(Saved entries)
— Start —

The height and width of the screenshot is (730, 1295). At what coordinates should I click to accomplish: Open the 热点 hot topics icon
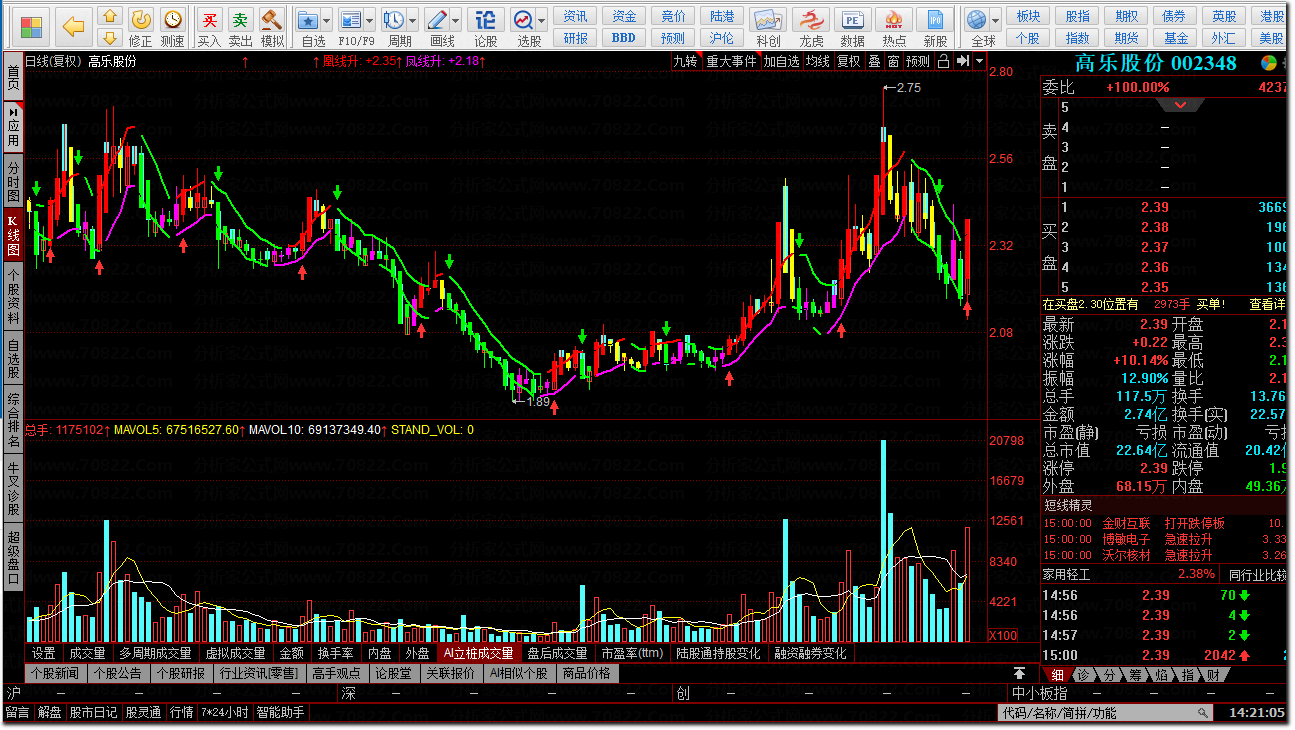pyautogui.click(x=894, y=26)
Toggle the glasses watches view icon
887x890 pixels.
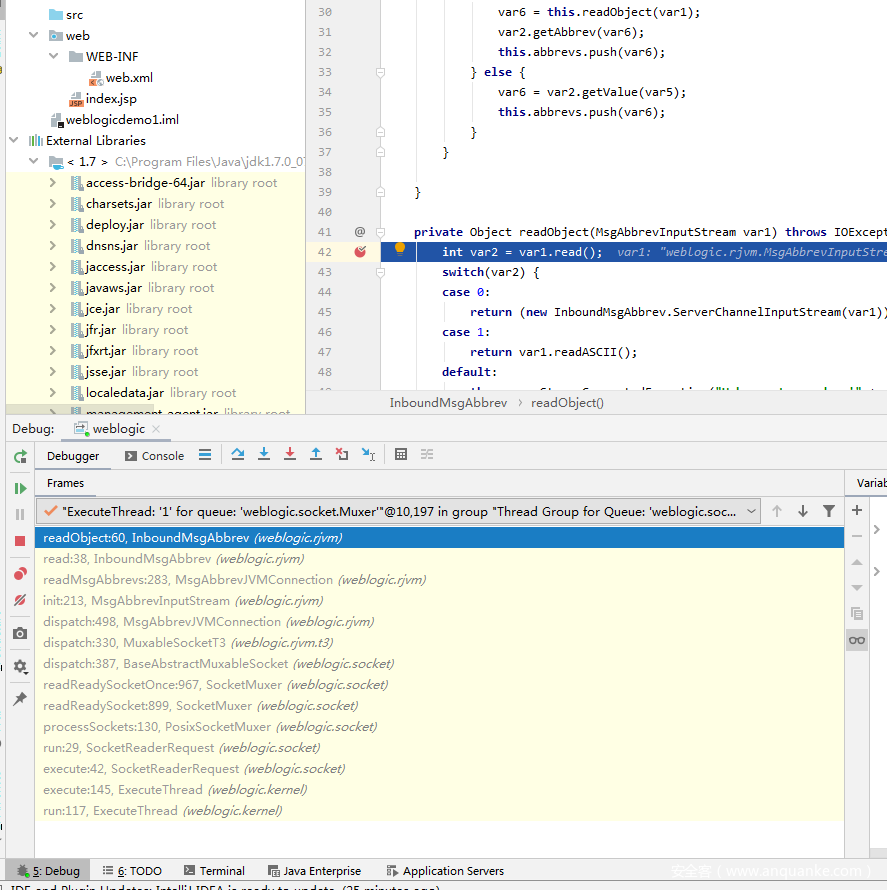pyautogui.click(x=856, y=640)
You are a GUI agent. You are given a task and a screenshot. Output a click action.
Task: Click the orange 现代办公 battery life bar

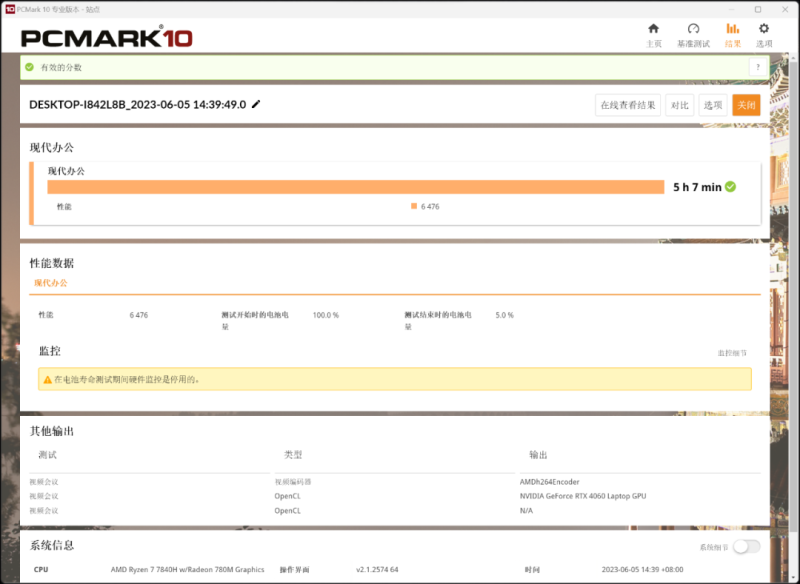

— End —

Work to complete:
Repeat the data above word for word, but leave out the pictures.

Complete answer:
The height and width of the screenshot is (730, 1295). At what coordinates should I click to accomplish: Open the 热点 hot topics icon
pyautogui.click(x=894, y=26)
Toggle the glasses watches view icon
887x890 pixels.
pyautogui.click(x=856, y=640)
You are a GUI agent. You are given a task and a screenshot. Output a click action.
Task: Click the orange 现代办公 battery life bar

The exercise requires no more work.